Document excerpt:
September 6, 2016

8 min read

Personalized channel recommendations in Slack

Renaud BourassaStaff Engineer

“IMG_5509” by Sir Mildred Pierce, cropped (cc-by)

Public channels provide much of Slack’s advantages over email: they are searchable, long-lasting, themed conversations that are easy to join and leave. But for users, curating the perfect set of channels can leave them feeling like Goldilocks — it’s easy to be in too many, too few, or miss critical ones.

A common customer request is for tools to help curate channels as companies grow from 100 to 1,000 to 10,000 people using Slack. This is what motivated us to work on channel recommendations: how can we help users tune their channel list to make staying on top of Slack as easy as possible? This feature is one of the first major initiatives from the newly formed Search, Learning and Intelligence group based in NYC.

The Problem

Building a channel recommendation system can be seen as an application of recommender systems. Similar to a movie recommendation service, we want to recommend to users the channels we think are most relevant to them, surfacing these recommendations through Slackbot:

But what does it mean for a channel to be relevant? Unfortunately, there is no easy way to directly measure relevancy, but after trying a few different proxy metrics, we ultimately settled on an approximation of time spent in channel based on read and write activity. To compute these scores, we built a Spark pipeline that ingests read and write log data stored in the Hive data warehouse maintained by our amazing data engineering team and, for each team, outputs a matrix of user-channel activity where each row corresponds to a channel, each column corresponds to a user and each entry corresponds to our computed activity score.

Exercise prompt:
Pick up the post on Slack's channel recommendations from where it stops.

Given information:
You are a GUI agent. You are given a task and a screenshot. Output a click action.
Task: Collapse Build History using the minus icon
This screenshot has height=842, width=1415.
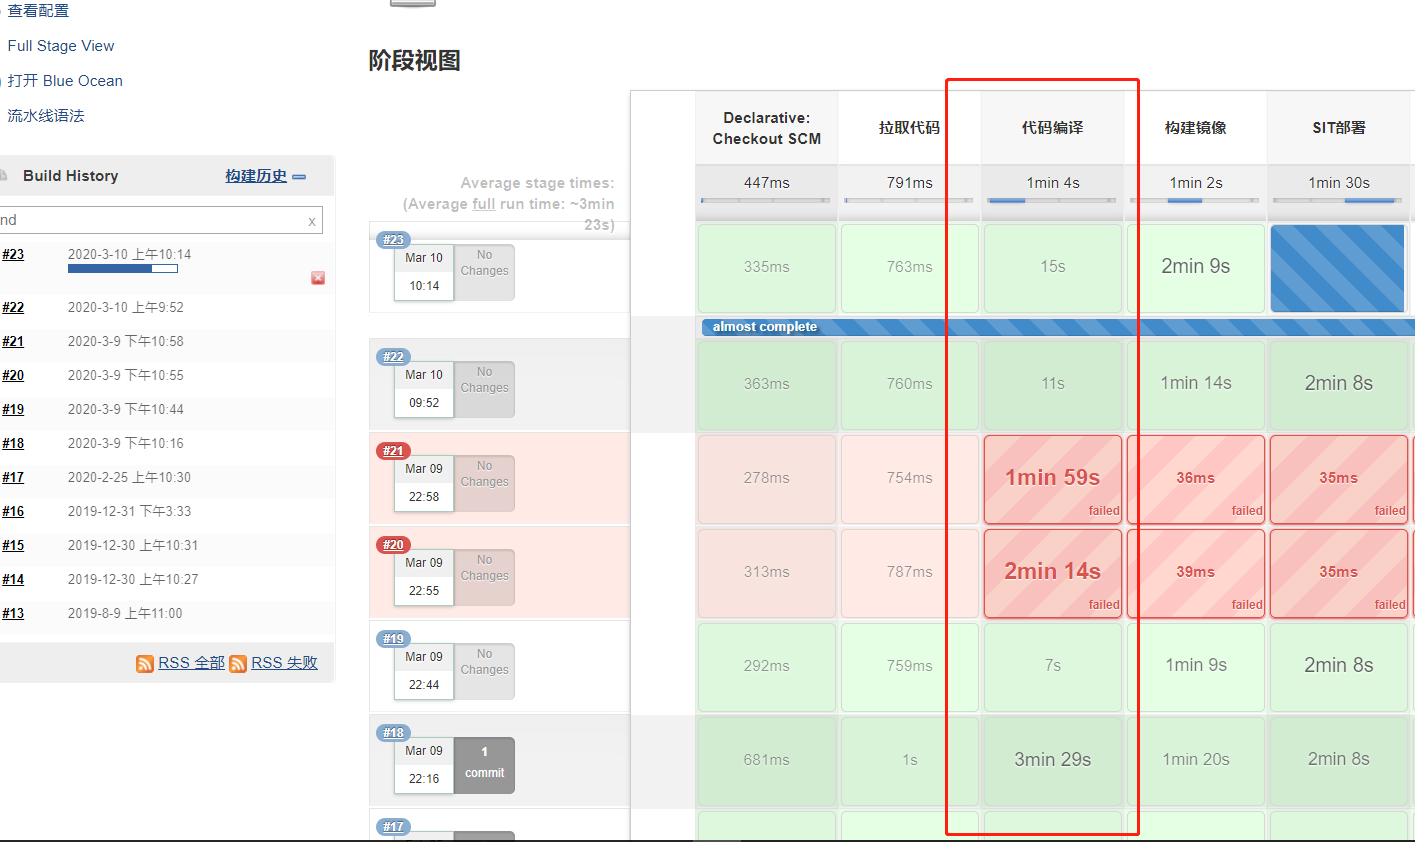[299, 175]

Exercise output:
As a simple example, take a team with three users U1, U2 and U3 and three channels C1, C2 and C3. In reality, we deal with thousands of much larger matrices, each with entries numbering up to the millions, but the concepts are the same. Our example team user-channel activity matrix might look like this:

In the figure above, empty entries correspond to user-channel pairs where the user is not a member of the channel and filled entries correspond to the observed activity scores for user-channel pairs where the user is a member of the channel. Since we want to recommend to the user channels to join where we expect them to be the most active, we want to be able to predict what the activity score would be if the user were to join channels for which we have no observed score. The problem of generating channel recommendations thus becomes the problem of filling in the blank in each team activity matrix and recommending the highest predicted values for each user.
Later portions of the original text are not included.